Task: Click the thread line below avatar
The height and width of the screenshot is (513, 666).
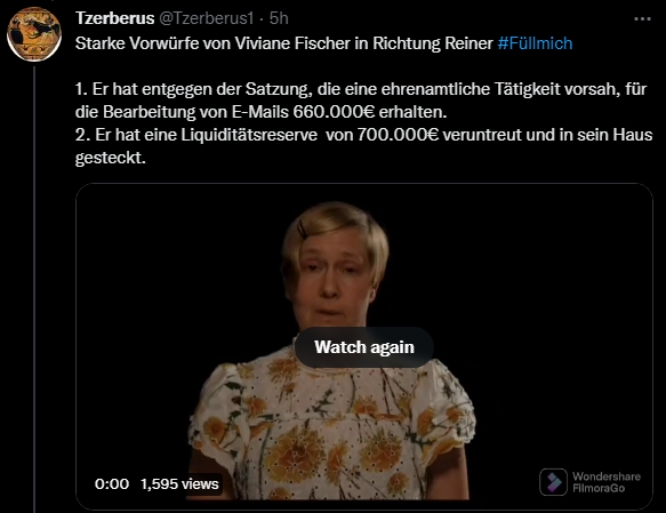Action: [x=34, y=289]
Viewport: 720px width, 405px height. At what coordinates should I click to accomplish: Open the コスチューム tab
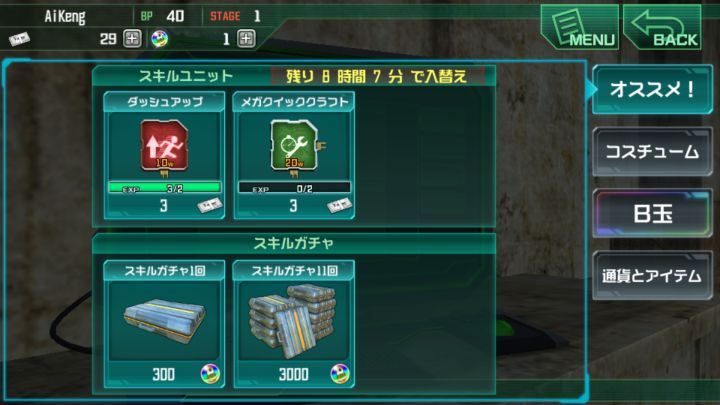652,152
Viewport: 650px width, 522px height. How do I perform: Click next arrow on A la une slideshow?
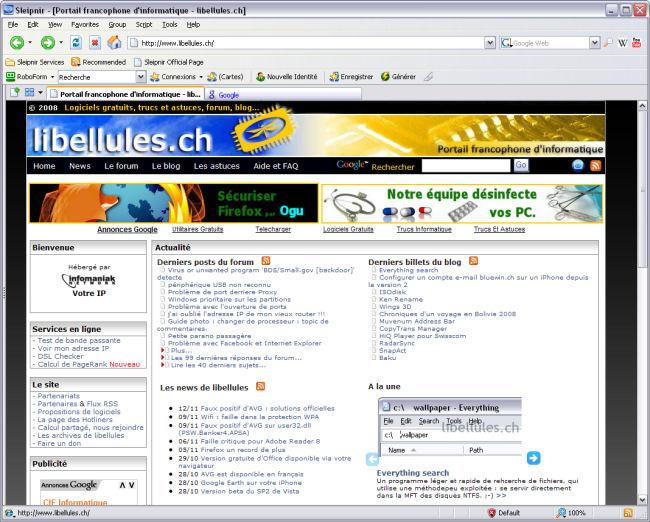click(x=533, y=459)
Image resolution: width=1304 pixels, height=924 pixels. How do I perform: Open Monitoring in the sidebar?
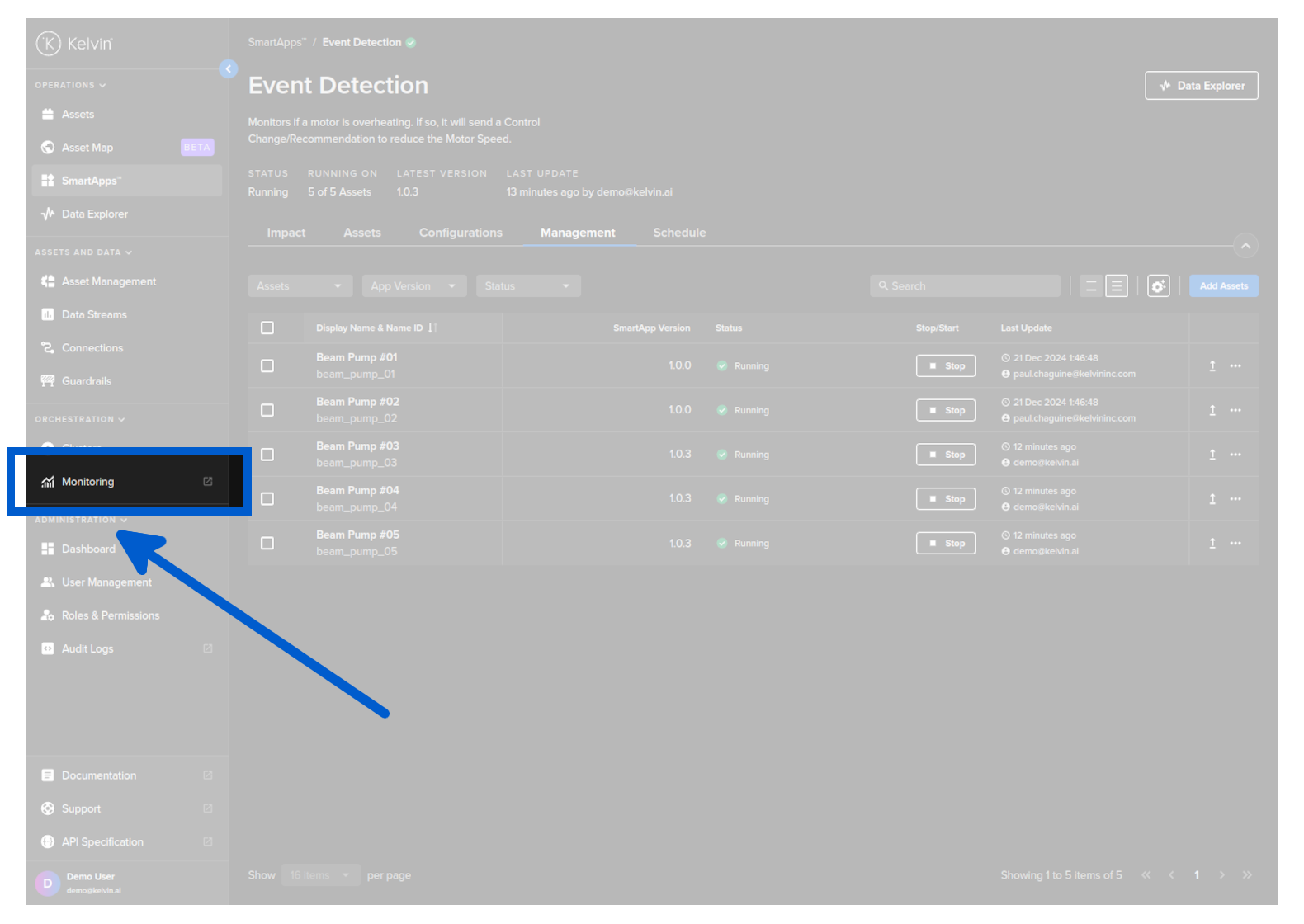(x=88, y=482)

◆ Task prompt ◆
Locate the line containing "Image resolution: width=1304" in the material above, then repeat it and every later line exactly, with no pictures.

◆ Written reply ◆
Image resolution: width=1304 pixels, height=924 pixels. How do I perform: Open Monitoring in the sidebar?
(x=88, y=482)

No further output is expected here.